Near-Infrared Switch-Driven Macrophage Dynamically Reprogramming for Anti-Infection and Tissue Healing on Polyetheretherketone Implants.
Yinghao Wu, Shuaiqi Jiang, Jibing He, Ji Tan, Junjie Zhou, Zhipeng Zou, Jiaxing Wang, Jia Jiang, Xuanyong Liu, Xiaochun Peng
Abstract
Open AccessHigh infection risk and poor tissue integration are major causes of percutaneous implant failure.
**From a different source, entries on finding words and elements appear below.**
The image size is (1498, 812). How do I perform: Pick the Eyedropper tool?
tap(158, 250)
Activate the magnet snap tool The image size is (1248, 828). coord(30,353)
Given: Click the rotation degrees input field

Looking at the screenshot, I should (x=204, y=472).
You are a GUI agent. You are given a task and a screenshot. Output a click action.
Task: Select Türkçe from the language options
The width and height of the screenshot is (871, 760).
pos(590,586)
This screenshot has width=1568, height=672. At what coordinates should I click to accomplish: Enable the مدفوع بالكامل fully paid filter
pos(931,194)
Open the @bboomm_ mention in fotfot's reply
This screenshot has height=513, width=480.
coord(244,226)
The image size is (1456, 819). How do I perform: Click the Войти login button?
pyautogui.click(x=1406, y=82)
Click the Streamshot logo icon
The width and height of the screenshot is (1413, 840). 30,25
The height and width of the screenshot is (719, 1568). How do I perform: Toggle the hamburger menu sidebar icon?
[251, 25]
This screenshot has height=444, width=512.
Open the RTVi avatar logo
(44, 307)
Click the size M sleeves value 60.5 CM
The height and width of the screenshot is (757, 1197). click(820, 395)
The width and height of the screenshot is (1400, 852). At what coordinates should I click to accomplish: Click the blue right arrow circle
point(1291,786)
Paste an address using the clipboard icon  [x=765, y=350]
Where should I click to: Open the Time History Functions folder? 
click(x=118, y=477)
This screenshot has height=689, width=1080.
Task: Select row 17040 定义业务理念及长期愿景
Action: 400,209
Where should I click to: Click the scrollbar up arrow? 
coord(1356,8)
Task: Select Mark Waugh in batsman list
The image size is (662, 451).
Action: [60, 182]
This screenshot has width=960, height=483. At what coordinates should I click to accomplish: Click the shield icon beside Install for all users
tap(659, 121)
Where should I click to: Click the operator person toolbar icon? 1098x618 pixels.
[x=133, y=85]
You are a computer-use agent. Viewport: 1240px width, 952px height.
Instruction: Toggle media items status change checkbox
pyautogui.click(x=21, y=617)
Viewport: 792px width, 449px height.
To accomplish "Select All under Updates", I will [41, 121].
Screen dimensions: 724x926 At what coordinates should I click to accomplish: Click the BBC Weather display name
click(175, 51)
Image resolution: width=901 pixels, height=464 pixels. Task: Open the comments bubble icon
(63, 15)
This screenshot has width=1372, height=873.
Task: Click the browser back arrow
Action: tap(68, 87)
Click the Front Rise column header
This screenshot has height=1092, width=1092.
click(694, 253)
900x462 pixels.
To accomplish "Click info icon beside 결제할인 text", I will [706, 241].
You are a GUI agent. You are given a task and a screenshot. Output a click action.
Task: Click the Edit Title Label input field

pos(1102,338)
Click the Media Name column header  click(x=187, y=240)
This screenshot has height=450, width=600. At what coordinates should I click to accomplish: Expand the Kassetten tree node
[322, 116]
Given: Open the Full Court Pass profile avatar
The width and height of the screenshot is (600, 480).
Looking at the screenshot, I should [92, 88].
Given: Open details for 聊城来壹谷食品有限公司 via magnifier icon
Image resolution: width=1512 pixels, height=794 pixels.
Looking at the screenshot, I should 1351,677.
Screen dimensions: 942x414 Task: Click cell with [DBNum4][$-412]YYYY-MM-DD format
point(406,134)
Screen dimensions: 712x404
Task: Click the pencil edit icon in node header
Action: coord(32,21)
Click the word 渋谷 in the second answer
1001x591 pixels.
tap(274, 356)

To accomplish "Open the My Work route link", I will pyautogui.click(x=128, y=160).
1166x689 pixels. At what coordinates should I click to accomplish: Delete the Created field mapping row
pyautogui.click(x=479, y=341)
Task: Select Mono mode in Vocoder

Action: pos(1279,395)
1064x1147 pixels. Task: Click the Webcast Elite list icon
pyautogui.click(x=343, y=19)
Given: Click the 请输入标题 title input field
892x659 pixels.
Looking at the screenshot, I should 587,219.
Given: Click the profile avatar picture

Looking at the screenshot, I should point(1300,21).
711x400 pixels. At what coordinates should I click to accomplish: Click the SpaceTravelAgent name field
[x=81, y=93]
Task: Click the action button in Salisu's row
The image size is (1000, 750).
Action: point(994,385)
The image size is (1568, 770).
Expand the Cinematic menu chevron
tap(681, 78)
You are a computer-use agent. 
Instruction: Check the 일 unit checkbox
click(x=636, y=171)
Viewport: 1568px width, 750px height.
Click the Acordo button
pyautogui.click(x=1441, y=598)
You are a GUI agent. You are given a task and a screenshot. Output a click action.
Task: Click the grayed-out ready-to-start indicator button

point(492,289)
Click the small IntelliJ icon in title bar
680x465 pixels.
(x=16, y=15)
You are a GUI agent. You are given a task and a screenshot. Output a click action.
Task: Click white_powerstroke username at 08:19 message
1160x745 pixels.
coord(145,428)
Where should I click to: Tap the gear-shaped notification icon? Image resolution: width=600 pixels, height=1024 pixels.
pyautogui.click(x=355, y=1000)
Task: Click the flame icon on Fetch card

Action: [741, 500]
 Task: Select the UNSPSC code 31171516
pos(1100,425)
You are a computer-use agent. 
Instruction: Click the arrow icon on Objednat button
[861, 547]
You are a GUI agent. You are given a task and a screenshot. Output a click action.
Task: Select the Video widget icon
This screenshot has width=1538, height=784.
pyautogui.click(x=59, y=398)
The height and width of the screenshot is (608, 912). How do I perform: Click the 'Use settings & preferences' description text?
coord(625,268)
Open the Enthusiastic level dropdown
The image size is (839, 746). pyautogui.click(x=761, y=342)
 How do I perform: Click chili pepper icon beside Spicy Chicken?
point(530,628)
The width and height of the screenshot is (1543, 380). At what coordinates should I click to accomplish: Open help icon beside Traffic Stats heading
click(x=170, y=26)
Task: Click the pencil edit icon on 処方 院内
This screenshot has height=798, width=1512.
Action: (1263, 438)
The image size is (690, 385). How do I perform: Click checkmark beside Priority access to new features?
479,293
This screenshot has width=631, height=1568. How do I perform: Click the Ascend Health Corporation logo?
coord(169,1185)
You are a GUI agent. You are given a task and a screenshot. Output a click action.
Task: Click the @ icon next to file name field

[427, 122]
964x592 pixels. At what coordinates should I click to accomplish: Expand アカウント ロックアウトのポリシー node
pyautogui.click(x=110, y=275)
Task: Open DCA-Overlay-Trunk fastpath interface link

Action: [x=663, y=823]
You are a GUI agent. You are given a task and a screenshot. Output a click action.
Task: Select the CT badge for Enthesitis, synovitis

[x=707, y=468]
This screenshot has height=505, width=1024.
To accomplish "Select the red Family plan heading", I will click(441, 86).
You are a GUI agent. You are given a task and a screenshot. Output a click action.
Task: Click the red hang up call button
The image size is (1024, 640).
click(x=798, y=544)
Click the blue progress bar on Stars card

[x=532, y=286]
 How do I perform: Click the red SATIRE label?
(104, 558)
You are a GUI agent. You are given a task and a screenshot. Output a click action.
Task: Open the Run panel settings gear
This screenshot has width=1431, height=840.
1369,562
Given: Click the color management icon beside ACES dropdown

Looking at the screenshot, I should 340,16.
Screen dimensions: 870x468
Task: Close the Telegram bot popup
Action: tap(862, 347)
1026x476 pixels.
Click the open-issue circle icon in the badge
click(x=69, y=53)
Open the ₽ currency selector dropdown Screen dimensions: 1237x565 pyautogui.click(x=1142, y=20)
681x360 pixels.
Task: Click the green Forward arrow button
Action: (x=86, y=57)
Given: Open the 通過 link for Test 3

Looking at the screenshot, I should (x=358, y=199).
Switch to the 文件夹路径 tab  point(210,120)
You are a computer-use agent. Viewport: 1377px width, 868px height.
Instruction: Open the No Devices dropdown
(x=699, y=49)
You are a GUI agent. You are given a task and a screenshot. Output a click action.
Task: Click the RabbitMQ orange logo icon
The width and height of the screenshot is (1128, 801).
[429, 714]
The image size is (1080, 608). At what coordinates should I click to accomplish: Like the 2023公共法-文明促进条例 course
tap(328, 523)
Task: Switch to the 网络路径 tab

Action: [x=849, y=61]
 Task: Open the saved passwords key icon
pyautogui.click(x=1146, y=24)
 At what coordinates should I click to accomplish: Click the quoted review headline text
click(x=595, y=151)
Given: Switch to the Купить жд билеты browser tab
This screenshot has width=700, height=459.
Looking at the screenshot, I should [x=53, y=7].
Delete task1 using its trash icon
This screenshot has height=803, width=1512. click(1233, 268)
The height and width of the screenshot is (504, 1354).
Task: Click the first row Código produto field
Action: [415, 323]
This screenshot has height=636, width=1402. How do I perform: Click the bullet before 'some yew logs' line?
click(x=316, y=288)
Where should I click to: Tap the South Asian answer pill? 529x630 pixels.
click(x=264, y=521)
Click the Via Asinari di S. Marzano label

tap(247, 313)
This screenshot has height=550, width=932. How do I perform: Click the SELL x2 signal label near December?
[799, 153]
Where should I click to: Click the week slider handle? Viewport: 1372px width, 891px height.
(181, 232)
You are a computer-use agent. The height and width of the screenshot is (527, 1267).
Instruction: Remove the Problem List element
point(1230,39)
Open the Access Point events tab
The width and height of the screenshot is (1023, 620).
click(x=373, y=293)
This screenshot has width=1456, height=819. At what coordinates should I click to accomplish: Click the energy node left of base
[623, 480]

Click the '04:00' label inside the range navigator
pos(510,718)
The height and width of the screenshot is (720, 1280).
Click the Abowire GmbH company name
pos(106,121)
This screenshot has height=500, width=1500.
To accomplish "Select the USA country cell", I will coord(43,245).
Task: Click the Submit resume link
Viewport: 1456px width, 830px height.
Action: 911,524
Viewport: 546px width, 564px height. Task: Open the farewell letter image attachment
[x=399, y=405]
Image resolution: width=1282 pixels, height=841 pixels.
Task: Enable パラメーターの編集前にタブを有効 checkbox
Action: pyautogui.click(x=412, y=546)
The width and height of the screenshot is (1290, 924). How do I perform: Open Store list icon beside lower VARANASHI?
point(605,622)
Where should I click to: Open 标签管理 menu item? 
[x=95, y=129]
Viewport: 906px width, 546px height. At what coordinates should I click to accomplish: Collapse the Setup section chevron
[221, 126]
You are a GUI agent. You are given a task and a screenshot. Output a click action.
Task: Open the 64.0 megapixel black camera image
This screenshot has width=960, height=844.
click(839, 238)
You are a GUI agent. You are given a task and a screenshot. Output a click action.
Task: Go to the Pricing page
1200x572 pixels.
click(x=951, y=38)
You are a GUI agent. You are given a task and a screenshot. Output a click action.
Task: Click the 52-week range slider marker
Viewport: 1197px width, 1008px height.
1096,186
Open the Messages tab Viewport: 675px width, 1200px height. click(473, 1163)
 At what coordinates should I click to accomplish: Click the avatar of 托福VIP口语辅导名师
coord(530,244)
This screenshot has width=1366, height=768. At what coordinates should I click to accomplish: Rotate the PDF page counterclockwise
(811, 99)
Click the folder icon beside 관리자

Immune reprogramming is a promising strategy, but current implants rely predominantly on passive and static modulation of macrophages. Dynamically reprogramming macrophages based on physiological states to switch between antibacterial and tissue-healing functions remains a challenge. Here, a novel polyetheretherketone (PEEK) surface is developed sequentially modified through sulfonation, hydrogen plasma immersion ion implantation (H-PIII), and magnesium plasma immersion ion implantation (Mg-PIII) to fabricate a Mg-H-SPEEK composite with a graphene-like matrix embedded with MgO. This film simultaneously enables sustained Mg2⁺ release with near-infrared (NIR) photothermal responsiveness for on-demand immunomodulation. Under normal conditions, Mg2⁺ released from Mg-H-SPEEK can promote macrophage reprogramming toward the M2 phenotype through the TNF, JAK-STAT, NF-κB, and IL-17 pathways to accelerate soft tissue repair. Upon NIR light exposure, photothermal stimulation enhances the expression of the Traf1 in macrophages via the TNF, FoxO, and JAK-STAT signaling pathways to drive M1 reprogramming for bacterial phagocytosis. The dual-mode system synergizes hyperthermia and immune phagocytosis for infection resistance while preserving pro-healing functions, offering a smart strategy for percutaneous implants.